__Given information__:

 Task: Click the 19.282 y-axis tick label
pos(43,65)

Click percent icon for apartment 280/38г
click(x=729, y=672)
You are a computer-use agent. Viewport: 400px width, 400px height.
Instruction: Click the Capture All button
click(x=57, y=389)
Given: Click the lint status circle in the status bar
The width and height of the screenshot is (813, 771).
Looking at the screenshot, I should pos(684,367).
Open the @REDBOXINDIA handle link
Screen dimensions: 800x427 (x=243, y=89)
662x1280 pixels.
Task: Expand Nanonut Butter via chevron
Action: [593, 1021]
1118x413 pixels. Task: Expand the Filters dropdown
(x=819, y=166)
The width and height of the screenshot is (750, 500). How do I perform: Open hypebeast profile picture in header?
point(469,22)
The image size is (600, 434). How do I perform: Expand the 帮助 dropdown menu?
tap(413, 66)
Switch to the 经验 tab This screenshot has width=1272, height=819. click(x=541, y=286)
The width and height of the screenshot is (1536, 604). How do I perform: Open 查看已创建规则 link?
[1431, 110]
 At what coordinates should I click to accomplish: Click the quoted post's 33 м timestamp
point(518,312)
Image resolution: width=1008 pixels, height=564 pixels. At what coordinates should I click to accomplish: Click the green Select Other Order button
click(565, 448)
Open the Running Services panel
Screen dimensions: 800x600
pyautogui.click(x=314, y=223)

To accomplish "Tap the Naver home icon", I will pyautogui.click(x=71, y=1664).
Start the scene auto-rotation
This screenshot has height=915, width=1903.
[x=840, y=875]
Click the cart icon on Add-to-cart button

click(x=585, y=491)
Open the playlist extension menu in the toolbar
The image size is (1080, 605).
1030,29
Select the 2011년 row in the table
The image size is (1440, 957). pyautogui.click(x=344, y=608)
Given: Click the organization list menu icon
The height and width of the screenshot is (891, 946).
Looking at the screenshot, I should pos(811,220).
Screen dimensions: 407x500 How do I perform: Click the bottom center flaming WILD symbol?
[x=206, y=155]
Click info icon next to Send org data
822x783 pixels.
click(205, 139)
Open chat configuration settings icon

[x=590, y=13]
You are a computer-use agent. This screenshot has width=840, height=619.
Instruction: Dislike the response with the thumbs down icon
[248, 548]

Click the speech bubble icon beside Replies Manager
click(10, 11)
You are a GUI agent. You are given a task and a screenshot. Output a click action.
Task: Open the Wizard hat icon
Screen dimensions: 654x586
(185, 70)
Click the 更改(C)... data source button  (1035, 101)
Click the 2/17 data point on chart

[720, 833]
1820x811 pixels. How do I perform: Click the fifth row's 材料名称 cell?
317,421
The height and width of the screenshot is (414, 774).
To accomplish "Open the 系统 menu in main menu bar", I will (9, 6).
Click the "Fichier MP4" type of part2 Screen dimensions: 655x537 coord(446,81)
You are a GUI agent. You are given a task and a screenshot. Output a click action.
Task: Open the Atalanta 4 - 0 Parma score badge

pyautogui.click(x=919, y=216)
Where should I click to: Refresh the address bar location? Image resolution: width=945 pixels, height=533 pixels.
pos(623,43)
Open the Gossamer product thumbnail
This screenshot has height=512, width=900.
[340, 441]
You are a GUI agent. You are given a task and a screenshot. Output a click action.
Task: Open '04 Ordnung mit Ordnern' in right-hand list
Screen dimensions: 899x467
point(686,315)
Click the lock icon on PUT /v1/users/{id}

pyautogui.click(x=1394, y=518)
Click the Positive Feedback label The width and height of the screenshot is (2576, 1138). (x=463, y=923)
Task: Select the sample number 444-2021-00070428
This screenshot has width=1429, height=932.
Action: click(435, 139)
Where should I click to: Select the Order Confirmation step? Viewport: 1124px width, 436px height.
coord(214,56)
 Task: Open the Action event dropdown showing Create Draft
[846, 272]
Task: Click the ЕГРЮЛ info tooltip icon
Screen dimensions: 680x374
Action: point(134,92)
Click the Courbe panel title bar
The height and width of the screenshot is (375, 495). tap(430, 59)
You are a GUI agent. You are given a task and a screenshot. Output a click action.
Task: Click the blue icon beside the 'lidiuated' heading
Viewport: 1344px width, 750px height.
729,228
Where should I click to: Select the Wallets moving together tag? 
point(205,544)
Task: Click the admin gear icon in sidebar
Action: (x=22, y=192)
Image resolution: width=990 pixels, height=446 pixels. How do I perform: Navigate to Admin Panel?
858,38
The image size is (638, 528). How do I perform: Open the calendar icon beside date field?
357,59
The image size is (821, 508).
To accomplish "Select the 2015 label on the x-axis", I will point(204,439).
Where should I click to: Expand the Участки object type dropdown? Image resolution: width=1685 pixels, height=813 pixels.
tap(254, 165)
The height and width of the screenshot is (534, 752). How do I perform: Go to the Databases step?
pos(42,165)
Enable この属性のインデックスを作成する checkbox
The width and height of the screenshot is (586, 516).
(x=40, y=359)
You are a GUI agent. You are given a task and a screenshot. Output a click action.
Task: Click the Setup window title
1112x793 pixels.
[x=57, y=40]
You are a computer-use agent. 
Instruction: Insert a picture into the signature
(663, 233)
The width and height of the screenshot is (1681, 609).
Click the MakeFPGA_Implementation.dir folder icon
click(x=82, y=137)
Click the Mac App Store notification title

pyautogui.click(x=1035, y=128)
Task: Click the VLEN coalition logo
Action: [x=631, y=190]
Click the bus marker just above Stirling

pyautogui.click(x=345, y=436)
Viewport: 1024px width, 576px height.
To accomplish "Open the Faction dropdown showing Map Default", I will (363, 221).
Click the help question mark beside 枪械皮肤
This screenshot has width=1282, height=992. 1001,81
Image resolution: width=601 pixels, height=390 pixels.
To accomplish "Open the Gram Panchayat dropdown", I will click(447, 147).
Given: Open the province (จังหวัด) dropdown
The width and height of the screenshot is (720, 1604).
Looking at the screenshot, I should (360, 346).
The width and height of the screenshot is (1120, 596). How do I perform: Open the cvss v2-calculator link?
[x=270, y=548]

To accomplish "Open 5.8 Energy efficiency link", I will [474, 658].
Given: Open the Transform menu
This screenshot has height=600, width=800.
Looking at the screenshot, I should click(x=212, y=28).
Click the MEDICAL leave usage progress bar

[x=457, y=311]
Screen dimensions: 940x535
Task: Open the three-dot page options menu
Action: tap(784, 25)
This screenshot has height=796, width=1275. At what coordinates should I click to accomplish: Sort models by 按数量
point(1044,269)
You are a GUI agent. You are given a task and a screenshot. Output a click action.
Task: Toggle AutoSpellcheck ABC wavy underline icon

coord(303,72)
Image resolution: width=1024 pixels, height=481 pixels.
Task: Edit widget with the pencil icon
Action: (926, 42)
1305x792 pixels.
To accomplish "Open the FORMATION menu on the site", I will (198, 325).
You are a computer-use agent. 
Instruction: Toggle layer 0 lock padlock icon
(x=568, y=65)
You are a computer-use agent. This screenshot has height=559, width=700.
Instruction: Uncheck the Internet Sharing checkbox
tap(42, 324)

__Assignment__: Output the material above exactly. Omit nothing.

__Result of the task__:
 Task: Click the 19.282 y-axis tick label
pos(43,65)

Click percent icon for apartment 280/38г
click(x=729, y=672)
You are a computer-use agent. Viewport: 400px width, 400px height.
Instruction: Click the Capture All button
click(x=57, y=389)
Given: Click the lint status circle in the status bar
The width and height of the screenshot is (813, 771).
Looking at the screenshot, I should pos(684,367).
Open the @REDBOXINDIA handle link
Screen dimensions: 800x427 (x=243, y=89)
662x1280 pixels.
Task: Expand Nanonut Butter via chevron
Action: [593, 1021]
1118x413 pixels. Task: Expand the Filters dropdown
(x=819, y=166)
The width and height of the screenshot is (750, 500). How do I perform: Open hypebeast profile picture in header?
point(469,22)
The image size is (600, 434). How do I perform: Expand the 帮助 dropdown menu?
tap(413, 66)
Switch to the 经验 tab This screenshot has width=1272, height=819. click(x=541, y=286)
The width and height of the screenshot is (1536, 604). How do I perform: Open 查看已创建规则 link?
[1431, 110]
 At what coordinates should I click to accomplish: Click the quoted post's 33 м timestamp
point(518,312)
Image resolution: width=1008 pixels, height=564 pixels. At what coordinates should I click to accomplish: Click the green Select Other Order button
click(565, 448)
Open the Running Services panel
Screen dimensions: 800x600
pyautogui.click(x=314, y=223)

To accomplish "Tap the Naver home icon", I will pyautogui.click(x=71, y=1664).
Start the scene auto-rotation
This screenshot has height=915, width=1903.
[x=840, y=875]
Click the cart icon on Add-to-cart button

click(x=585, y=491)
Open the playlist extension menu in the toolbar
The image size is (1080, 605).
1030,29
Select the 2011년 row in the table
The image size is (1440, 957). pyautogui.click(x=344, y=608)
Given: Click the organization list menu icon
The height and width of the screenshot is (891, 946).
Looking at the screenshot, I should pos(811,220).
Screen dimensions: 407x500 How do I perform: Click the bottom center flaming WILD symbol?
[x=206, y=155]
Click info icon next to Send org data
822x783 pixels.
click(205, 139)
Open chat configuration settings icon

[x=590, y=13]
You are a computer-use agent. This screenshot has width=840, height=619.
Instruction: Dislike the response with the thumbs down icon
[248, 548]

Click the speech bubble icon beside Replies Manager
click(10, 11)
You are a GUI agent. You are given a task and a screenshot. Output a click action.
Task: Open the Wizard hat icon
Screen dimensions: 654x586
(185, 70)
Click the 更改(C)... data source button  (1035, 101)
Click the 2/17 data point on chart

[720, 833]
1820x811 pixels. How do I perform: Click the fifth row's 材料名称 cell?
317,421
The height and width of the screenshot is (414, 774).
To accomplish "Open the 系统 menu in main menu bar", I will (9, 6).
Click the "Fichier MP4" type of part2 Screen dimensions: 655x537 coord(446,81)
You are a GUI agent. You are given a task and a screenshot. Output a click action.
Task: Open the Atalanta 4 - 0 Parma score badge

pyautogui.click(x=919, y=216)
Where should I click to: Refresh the address bar location? Image resolution: width=945 pixels, height=533 pixels.
pos(623,43)
Open the Gossamer product thumbnail
This screenshot has height=512, width=900.
[340, 441]
You are a GUI agent. You are given a task and a screenshot. Output a click action.
Task: Open '04 Ordnung mit Ordnern' in right-hand list
Screen dimensions: 899x467
point(686,315)
Click the lock icon on PUT /v1/users/{id}

pyautogui.click(x=1394, y=518)
Click the Positive Feedback label The width and height of the screenshot is (2576, 1138). (x=463, y=923)
Task: Select the sample number 444-2021-00070428
This screenshot has width=1429, height=932.
Action: click(435, 139)
Where should I click to: Select the Order Confirmation step? Viewport: 1124px width, 436px height.
coord(214,56)
 Task: Open the Action event dropdown showing Create Draft
[846, 272]
Task: Click the ЕГРЮЛ info tooltip icon
Screen dimensions: 680x374
Action: point(134,92)
Click the Courbe panel title bar
The height and width of the screenshot is (375, 495). tap(430, 59)
You are a GUI agent. You are given a task and a screenshot. Output a click action.
Task: Click the blue icon beside the 'lidiuated' heading
Viewport: 1344px width, 750px height.
729,228
Where should I click to: Select the Wallets moving together tag? 
point(205,544)
Task: Click the admin gear icon in sidebar
Action: (x=22, y=192)
Image resolution: width=990 pixels, height=446 pixels. How do I perform: Navigate to Admin Panel?
858,38
The image size is (638, 528). How do I perform: Open the calendar icon beside date field?
357,59
The image size is (821, 508).
To accomplish "Select the 2015 label on the x-axis", I will point(204,439).
Where should I click to: Expand the Участки object type dropdown? Image resolution: width=1685 pixels, height=813 pixels.
tap(254, 165)
The height and width of the screenshot is (534, 752). How do I perform: Go to the Databases step?
pos(42,165)
Enable この属性のインデックスを作成する checkbox
The width and height of the screenshot is (586, 516).
(x=40, y=359)
You are a GUI agent. You are given a task and a screenshot. Output a click action.
Task: Click the Setup window title
1112x793 pixels.
[x=57, y=40]
You are a computer-use agent. 
Instruction: Insert a picture into the signature
(663, 233)
The width and height of the screenshot is (1681, 609).
Click the MakeFPGA_Implementation.dir folder icon
click(x=82, y=137)
Click the Mac App Store notification title

pyautogui.click(x=1035, y=128)
Task: Click the VLEN coalition logo
Action: [x=631, y=190]
Click the bus marker just above Stirling

pyautogui.click(x=345, y=436)
Viewport: 1024px width, 576px height.
To accomplish "Open the Faction dropdown showing Map Default", I will (363, 221).
Click the help question mark beside 枪械皮肤
This screenshot has width=1282, height=992. 1001,81
Image resolution: width=601 pixels, height=390 pixels.
To accomplish "Open the Gram Panchayat dropdown", I will click(447, 147).
Given: Open the province (จังหวัด) dropdown
The width and height of the screenshot is (720, 1604).
Looking at the screenshot, I should (360, 346).
The width and height of the screenshot is (1120, 596). How do I perform: Open the cvss v2-calculator link?
[x=270, y=548]

To accomplish "Open 5.8 Energy efficiency link", I will [474, 658].
Given: Open the Transform menu
This screenshot has height=600, width=800.
Looking at the screenshot, I should click(x=212, y=28).
Click the MEDICAL leave usage progress bar

[x=457, y=311]
Screen dimensions: 940x535
Task: Open the three-dot page options menu
Action: tap(784, 25)
This screenshot has height=796, width=1275. At what coordinates should I click to accomplish: Sort models by 按数量
point(1044,269)
You are a GUI agent. You are given a task and a screenshot. Output a click action.
Task: Toggle AutoSpellcheck ABC wavy underline icon

coord(303,72)
Image resolution: width=1024 pixels, height=481 pixels.
Task: Edit widget with the pencil icon
Action: (926, 42)
1305x792 pixels.
To accomplish "Open the FORMATION menu on the site", I will (198, 325).
You are a computer-use agent. 
Instruction: Toggle layer 0 lock padlock icon
(x=568, y=65)
You are a computer-use agent. This screenshot has height=559, width=700.
Instruction: Uncheck the Internet Sharing checkbox
tap(42, 324)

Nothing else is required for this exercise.